A SCD é submetida a regras rígidas de controle para garantir a segurança ao sistema financeiro. Por exemplo, o dinheiro do cliente não fica com a fintech, como explica o CEO. “Muitas pessoas pensam que se todos os correntistas de um banco forem sacar seu dinheiro, a instituição não teria o suficiente para todos e quebraria. Com a SCD isso é diferente. O dinheiro do nosso cliente fica depositado diretamente no Banco Central. Com isso, se todos quiserem sacar de uma só vez, vão conseguir. Isso é uma segurança ainda mais importante num momento de crise como esse que vivemos hoje”, explica Senra.

Antes da autorização a fintech disponibilizava uma conta simplificada com poucos recursos.
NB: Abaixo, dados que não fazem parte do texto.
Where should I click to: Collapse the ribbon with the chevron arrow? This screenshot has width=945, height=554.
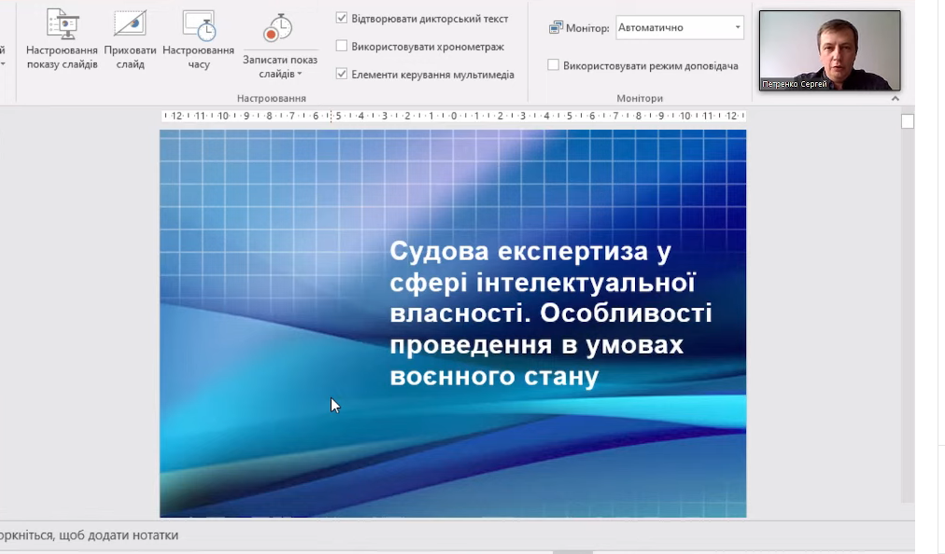tap(896, 98)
Com essa licença, ela vai poder evoluir e oferecer ainda mais possibilidades para os pequenos negócios.

“Além de permitir o pagamento de contas e tributos, com boletos e transferências ilimitadas e sem custo, também será possível receber transferências de outras instituições financeiras diretamente na conta Cora”, diz o fundador da fintech.

Outra mudança que aconteceu foi com o boleto, que antes era gerado pelo Banco do Brasil e agora passa a ser emitido pela própria fintech. “Além do custo mais alto que nos era cobrado, isso também limitava a transformação que a Cora queria fazer nesse meio de pagamento. Além de uma usabilidade melhor, o boleto ficará ainda mais bonito”, garante Senra.
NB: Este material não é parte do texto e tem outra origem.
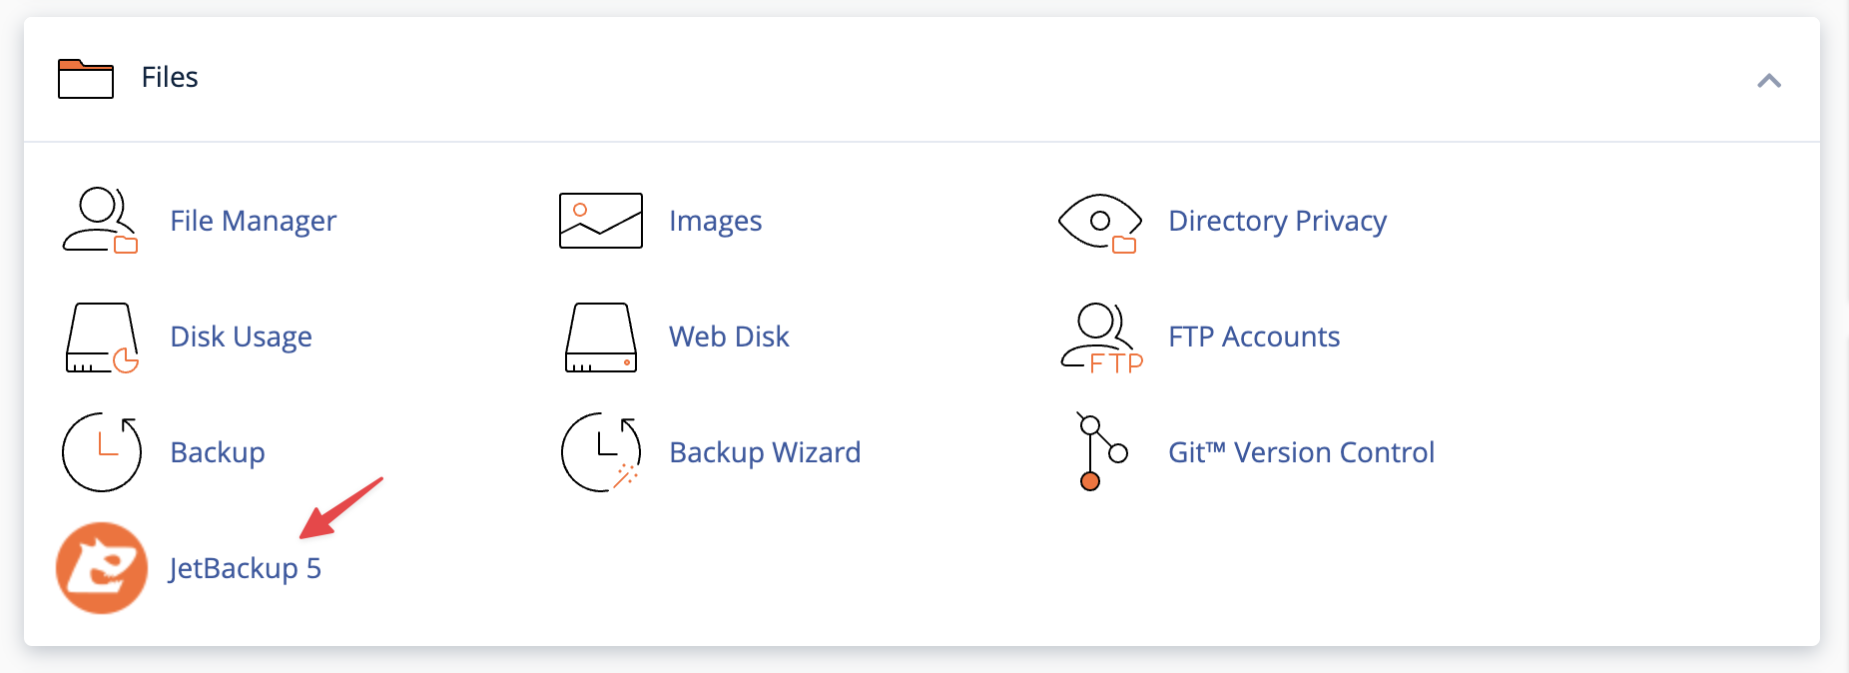This screenshot has height=673, width=1849.
Task: Click the Images picture icon
Action: pos(600,221)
Outro fator importante que a licença trouxe foi a independência da fintech, de acordo com o CEO. “Queremos oferecer a melhor experiência para nossos clientes. Ao contrário de diversas outras fintechs, nós optamos por desenvolver nossos próprios sistemas do zero. E para essa estratégia ter sucesso temos que fazer tudo por nós mesmos, sem intermediários, o que faz a licença ter ainda mais valor para nós. É um caminho mais difícil, mas acreditamos que vai se transformar em melhores produtos para os nossos clientes”.

Um exemplo disso é que a Cora pretende entregar novas funcionalidades nos próximos meses, como endereço bancário e a possibilidade de pedir um cartão de crédito e débito.

“Com essa licença a Cora também poderá oferecer crédito o que vai ser possível colocar em prática com mais efetividade algo que virou nosso propósito de vida: ajudar os pequenos negócios a prosperarem”, comemora Senra.